Rz. 393
Art. 19 Abs. 1 EGBGB sieht, um die Feststellung der Abstammung zu begünstigen, drei Anknüpfungspunkte vor, die also im Einzelfall zur Geltung von bis zu drei Rechtsordnungen führen können, die nebeneinander gelten (alternative Anknüpfung):
aa) Gewöhnlicher Aufenthalt des Kindes
Rz. 394
Zunächst unterliegt die Abstammung gem. Art. 19 Abs. 1 S. 1 EGBGB dem Recht des Ortes, an dem das Kind seinen gewöhnlichen Aufenthalt hat. Der gewöhnlicher Aufenthalt ist wandelbar, z.B. wenn das Kind mit seiner Mutter ins Ausland zieht oder zu dem im Ausland lebenden Vater verbracht wird. Da die Anknüpfung nicht auf den Zeitpunkt der Geburt fixiert ist (so aber bei akzessorischer Anknüpfung an das Ehewirkungsstatut gem. Art. 19 Abs. 1 S. 3 EGBGB; siehe Rdn 397), kann sich aus dem Wechsel des gewöhnlichen Aufenthalts auch eine Änderung des Abstammungsstatuts (Statutenwechsel) ergeben, mit der Folge, dass auch die Vaterschaftsvermutungen neu entstehen, entfallen oder wechseln. Ist die Abstammung des Kindes durch Anerkennung oder durch gerichtliches Urteil festgestellt worden, so ist der bei Abgabe der Anerkennungserklärung bzw. zum Zeitpunkt der letzten mündlichen Verhandlung im Abstammungsprozess bestehende gewöhnliche Aufenthalt des Kindes maßgeblich. Soweit danach die Anerkennung bzw. das Urteil die Abstammung begründet, soll sich eine spätere Verlegung des gewöhnlichen Aufenthalts auf die Abstammung nicht mehr auswirken können (Unwandelbarkeit). Der Status des Kindes bleibt erhalten.
Rz. 395
Problematisch freilich ist der Fall, dass der Status nur ex lege begründet war – beispielsweise durch eine gesetzliche Abstammungsvermutung. Für diesen Fall wird in der Literatur vertreten, auch hier verlange der Schutz wohlerworbener Recht, dass die Abstammung weiterhin nach dem ehemaligen Aufenthaltsrecht bestimmt werden könne. Faktisch wird der Kreis der alternativ anwendbaren Rechte dadurch über den gesetzlich vorgegebenen Rahmen u.U. erheblich erweitert.

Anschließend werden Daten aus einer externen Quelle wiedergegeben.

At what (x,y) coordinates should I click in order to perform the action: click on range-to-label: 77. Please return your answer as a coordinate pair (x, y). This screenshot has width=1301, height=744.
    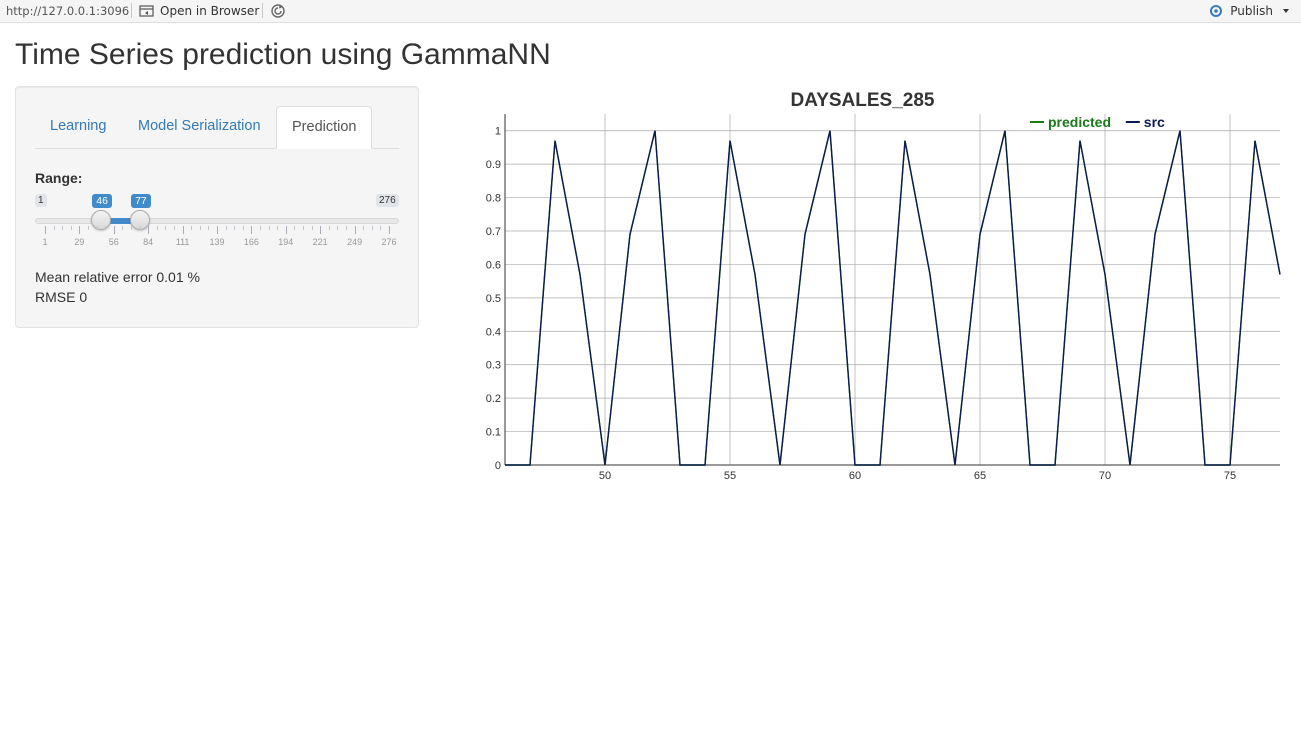
    Looking at the image, I should click on (141, 201).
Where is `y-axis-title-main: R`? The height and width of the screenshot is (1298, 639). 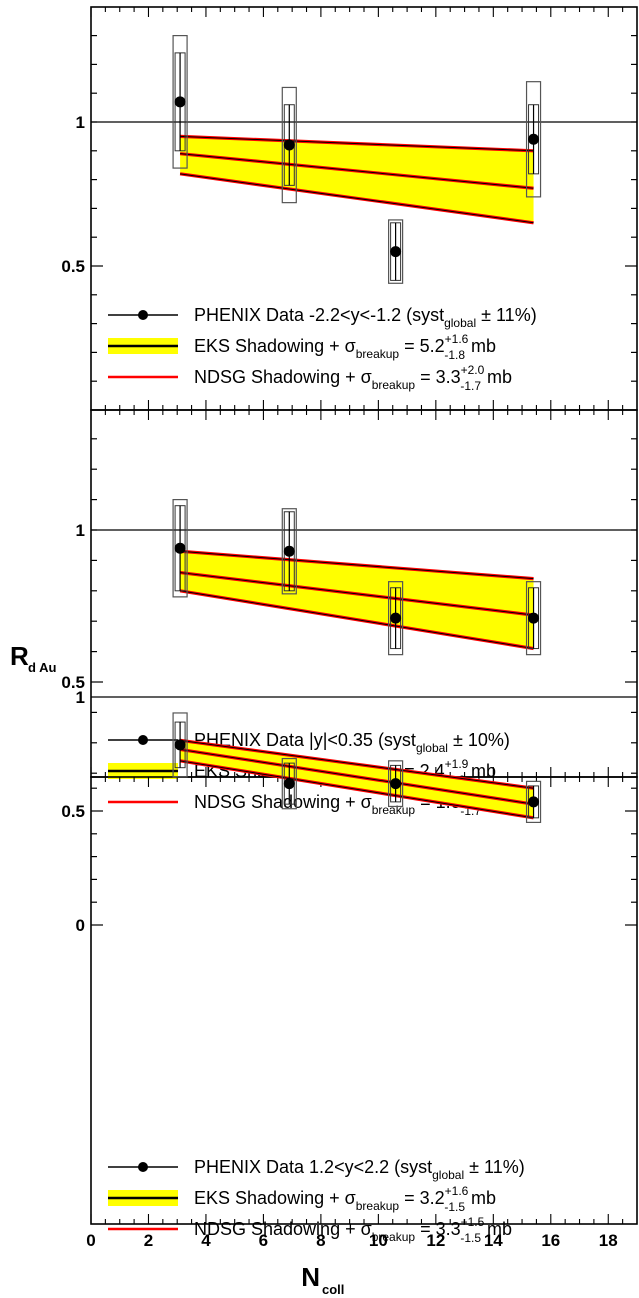
y-axis-title-main: R is located at coordinates (20, 656).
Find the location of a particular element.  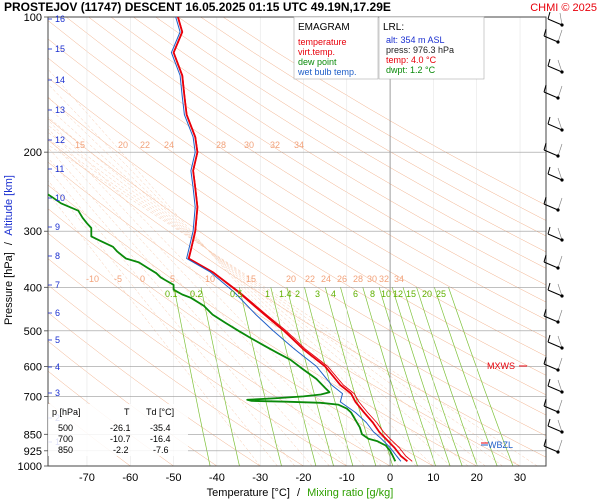

wbzl-marker: WBZL is located at coordinates (497, 445).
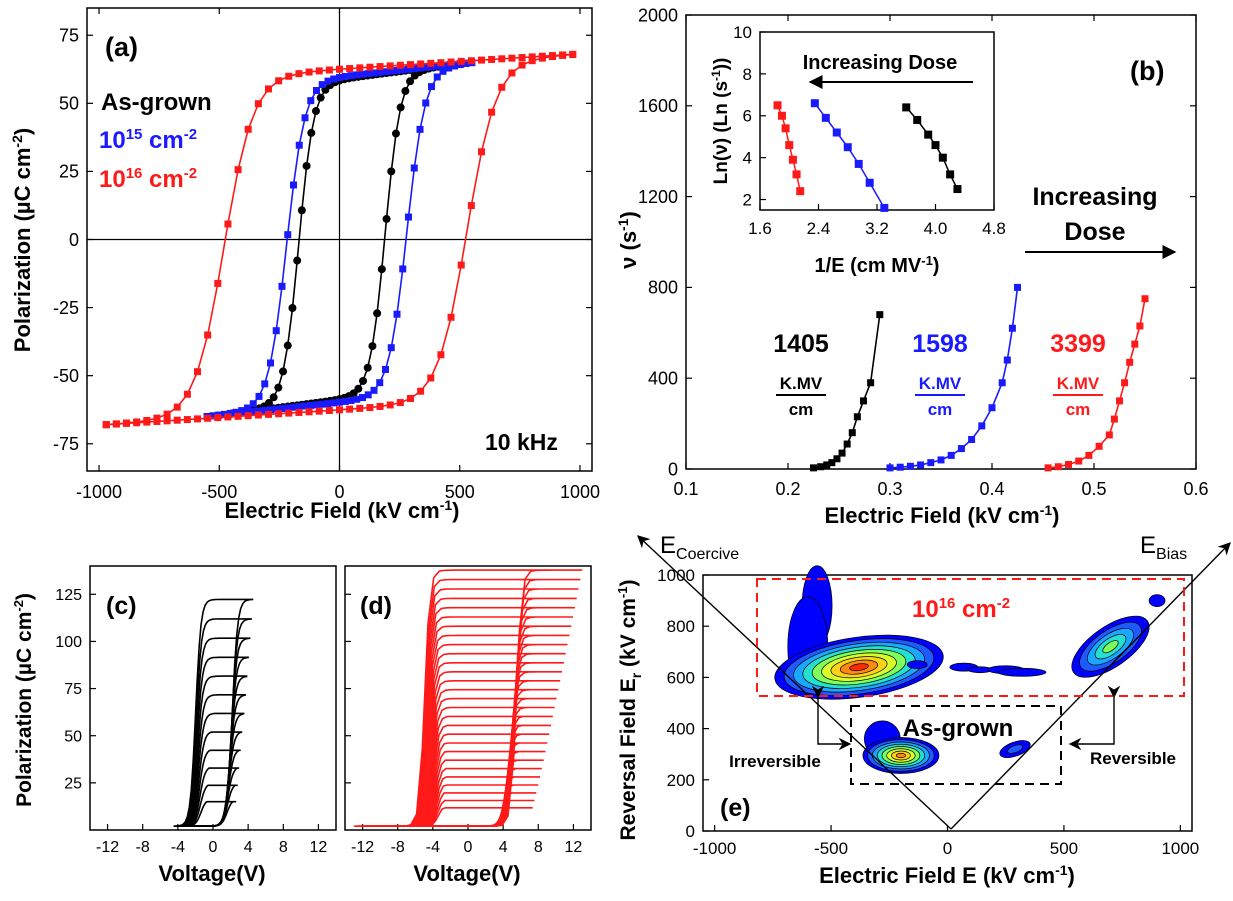 This screenshot has width=1233, height=901. Describe the element at coordinates (468, 848) in the screenshot. I see `x-tick-label: 0` at that location.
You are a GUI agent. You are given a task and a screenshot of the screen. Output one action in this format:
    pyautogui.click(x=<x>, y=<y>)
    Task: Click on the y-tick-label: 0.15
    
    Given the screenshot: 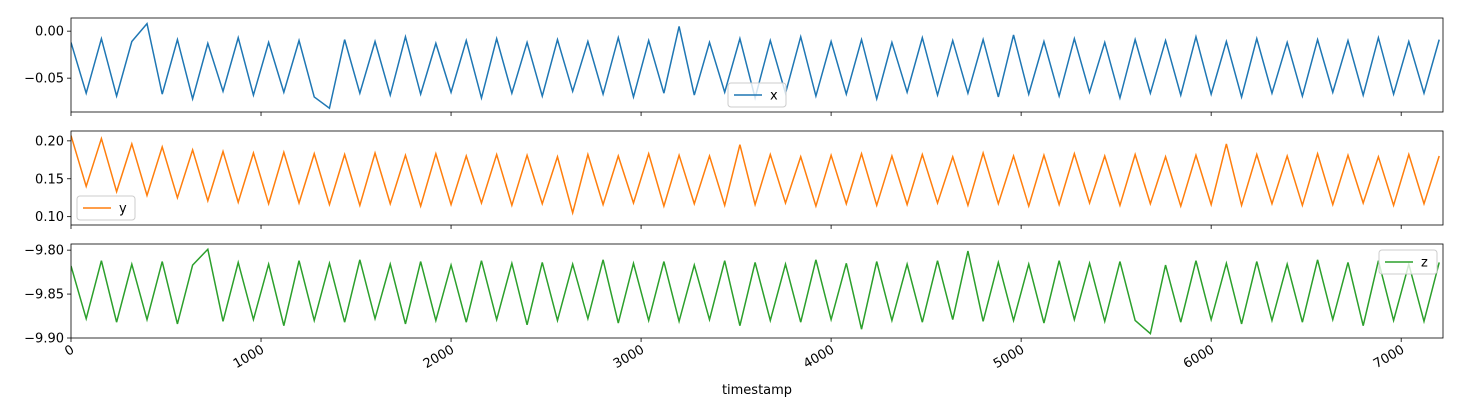 What is the action you would take?
    pyautogui.click(x=50, y=180)
    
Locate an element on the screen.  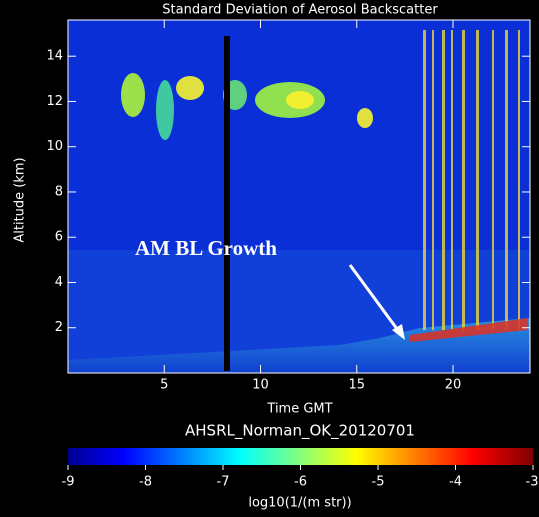
subtitle: AHSRL_Norman_OK_20120701 is located at coordinates (300, 432).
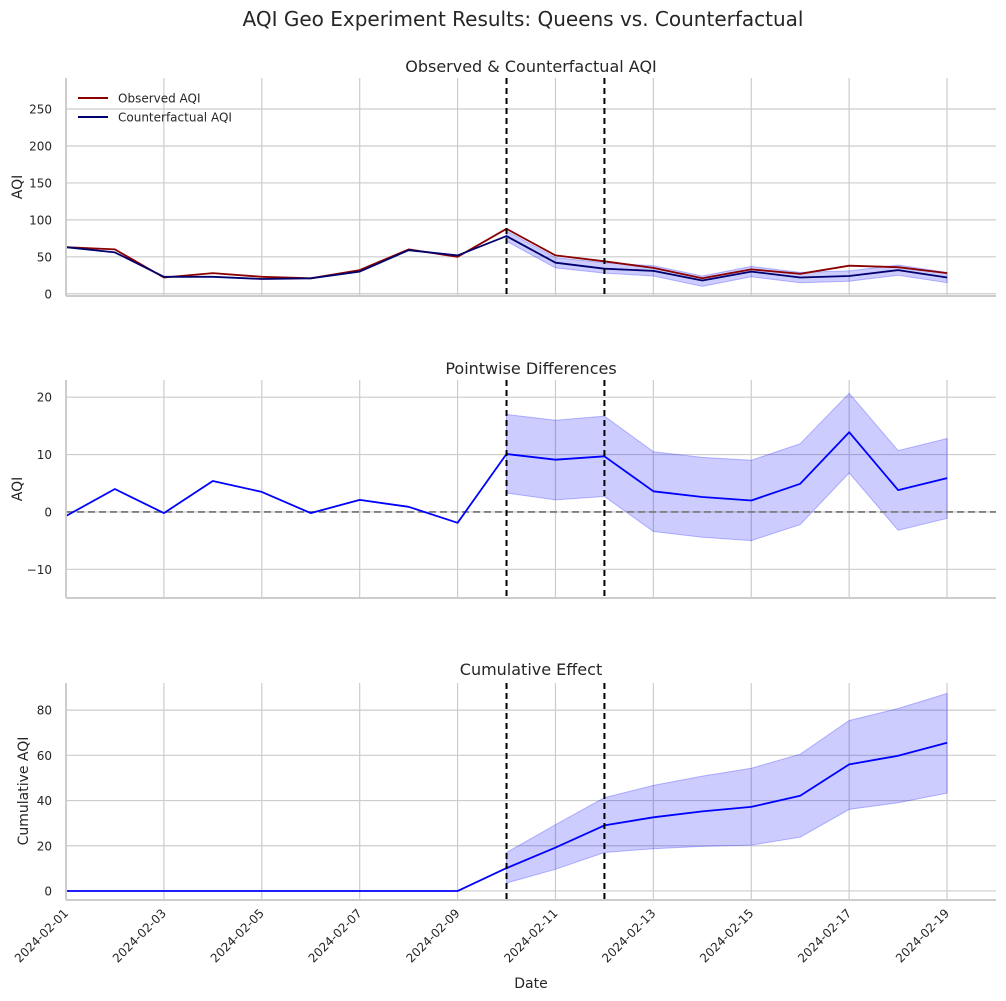 The image size is (1006, 1001). I want to click on x-tick-label: 2024-02-11, so click(530, 936).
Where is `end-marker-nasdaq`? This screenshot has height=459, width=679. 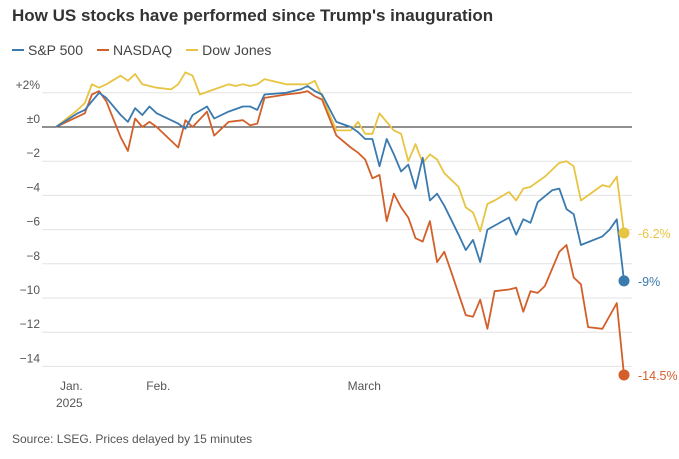 end-marker-nasdaq is located at coordinates (624, 375).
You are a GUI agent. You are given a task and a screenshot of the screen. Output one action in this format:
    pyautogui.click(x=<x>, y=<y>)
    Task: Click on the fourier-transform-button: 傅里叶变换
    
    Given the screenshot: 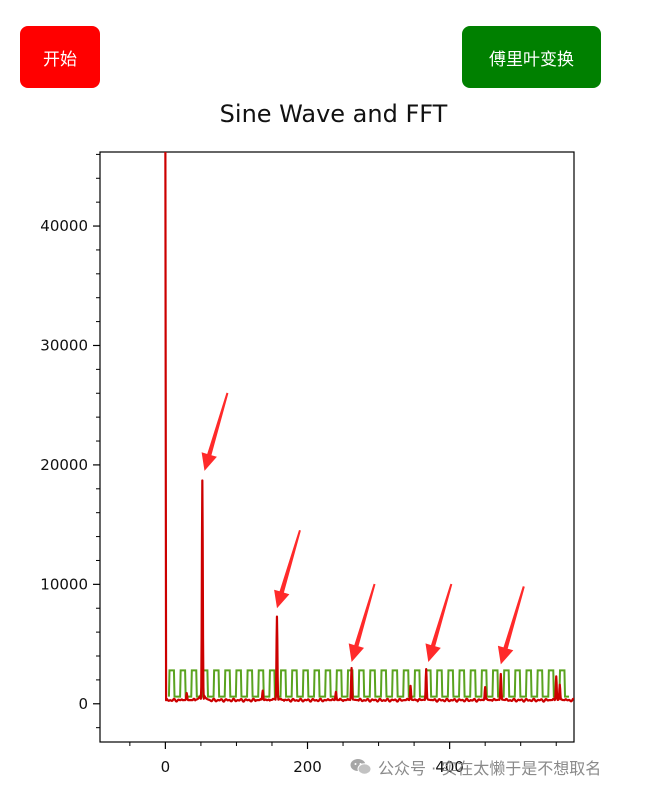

bb) Heimatrecht der Eltern
Rz. 396
Alternativ kann die Abstammung zu Vater oder Mutter auch nach dessen/deren jeweiligem Heimatrecht bestimmt werden (Art. 19 Abs. 1 S. 2 EGBGB). Sollte die Staatsangehörigkeit gewechselt haben, so ist auch hier auf den Zeitpunkt der Anerkennung bzw. der letzten mündlichen Verhandlung im Abstammungsprozess abzustellen. Naturgemäß sorgt die Anknüpfung an die Staatsangehörigkeit jedoch für erheblich stabilere Verhältnisse, als dies beim gewöhnlichen Aufenthalt der Fall wäre.
cc) Verweisung auf das Ehewirkungsstatut
Rz. 397
Gemäß Art. 19 Abs. 1 S. 3 EGBGB kann die Abstammung schließlich auch nach dem Recht bestimmt werden, dem die allgemeinen Wirkungen der Ehe der verheirateten Mutter bei der Geburt unterlagen. Hierbei handelt es sich um eine auf den Zeitpunkt der Geburt fixierte Anknüpfung. Grund für diese Fixierung ist wohl nicht so sehr die Vermeidung des Statutenwechsels als die Möglichkeit, dass die Ehe bei Feststellung bereits beendet sein kann. In diesem Fall ist das Bestehen der Ehe nach Art. 13 EGBGB "selbstständig" anzuknüpfen. Das allgemeine Ehewirkungsstatut ist ausschließlich gem. Art. 14 Abs. 1 EGBGB zu bestimmen. Eine ausnahmsweise zulässige, auf das allgemeine Ehewirkungsstatut bezogene Rechtswahl gem. Art. 14 Abs. 2 bzw. Abs. 3 EGBGB bleibt also für das Abstammungsstatut unbeachtet. War die Ehe bei Geburt bereits aufgelöst, so ist der Rückgriff auf das allgemeine Ehewirkungsstatut ausgeschlossen. Ausgenommen ist hier allein der Fall, dass die Ehe durch Tod des Ehemannes der Mutter vor der Geburt aufgelöst wurde (Art. 19 Abs. 1 S. 3 Hs. 2 EGBGB).